#### Input data

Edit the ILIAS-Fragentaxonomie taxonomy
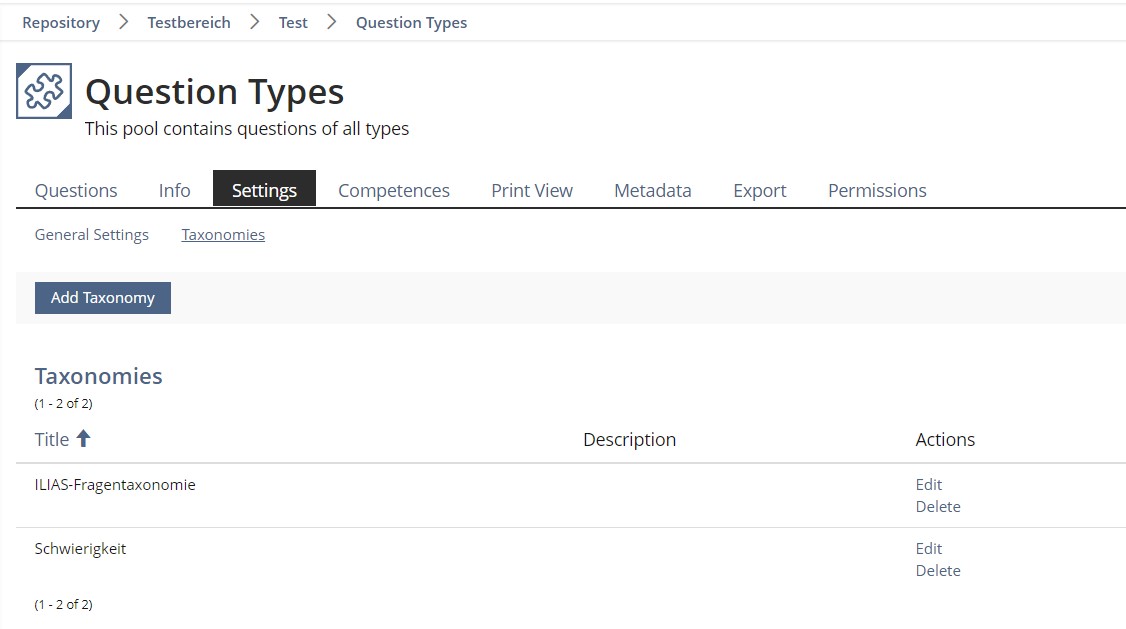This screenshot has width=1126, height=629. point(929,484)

########
#### Input data

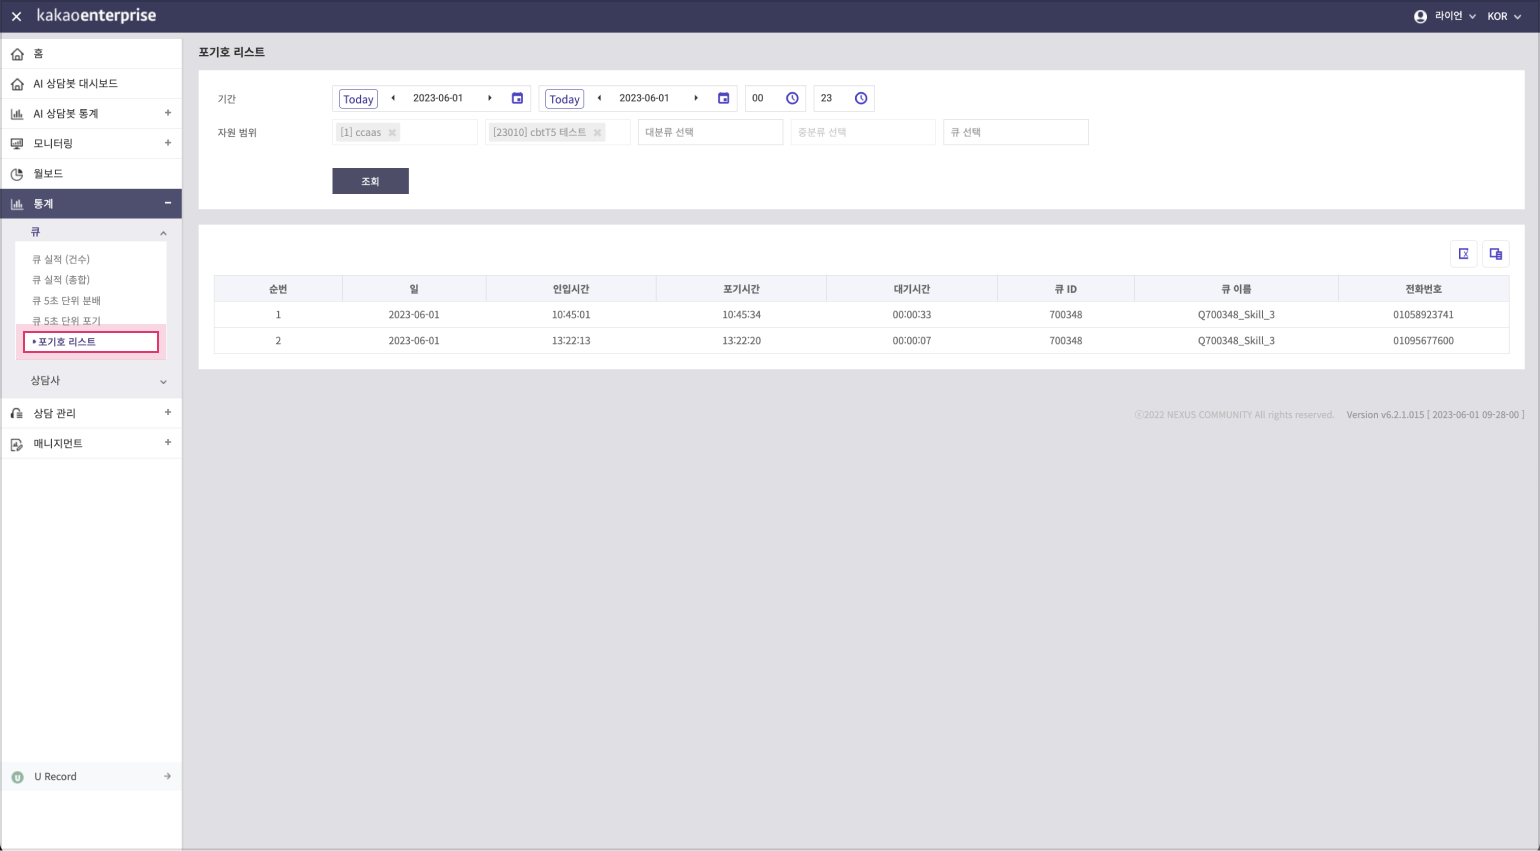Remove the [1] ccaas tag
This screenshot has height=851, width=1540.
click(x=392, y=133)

########
#### Input data

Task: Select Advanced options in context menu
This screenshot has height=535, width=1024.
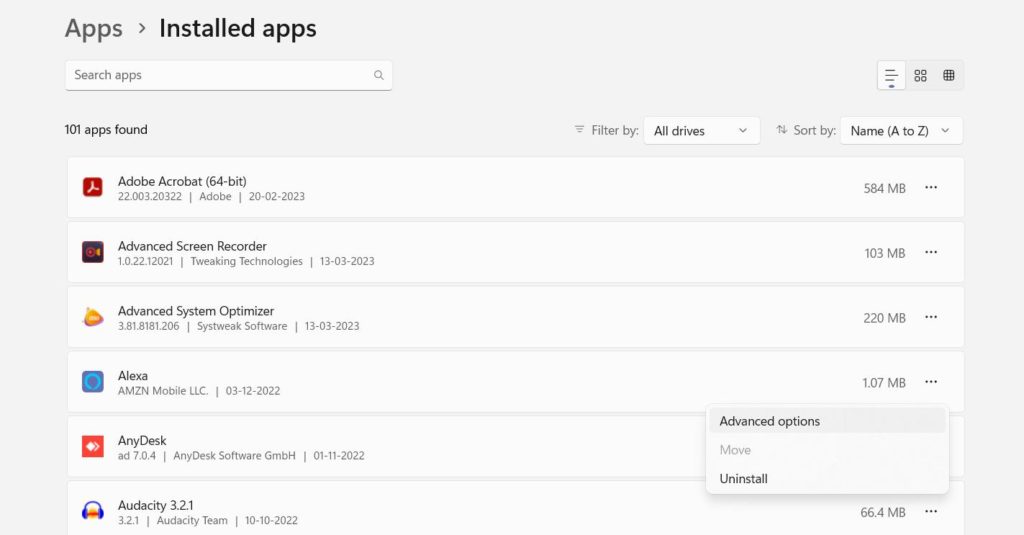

########

Work task: Copy range, inclusive: the line holding "Task: Select Advanced options in context menu" to the line holding "This screenshot has height=535, width=1024.". Reproduce exactly those lines of the records above and no others.

Result of this task:
Task: Select Advanced options in context menu
This screenshot has height=535, width=1024.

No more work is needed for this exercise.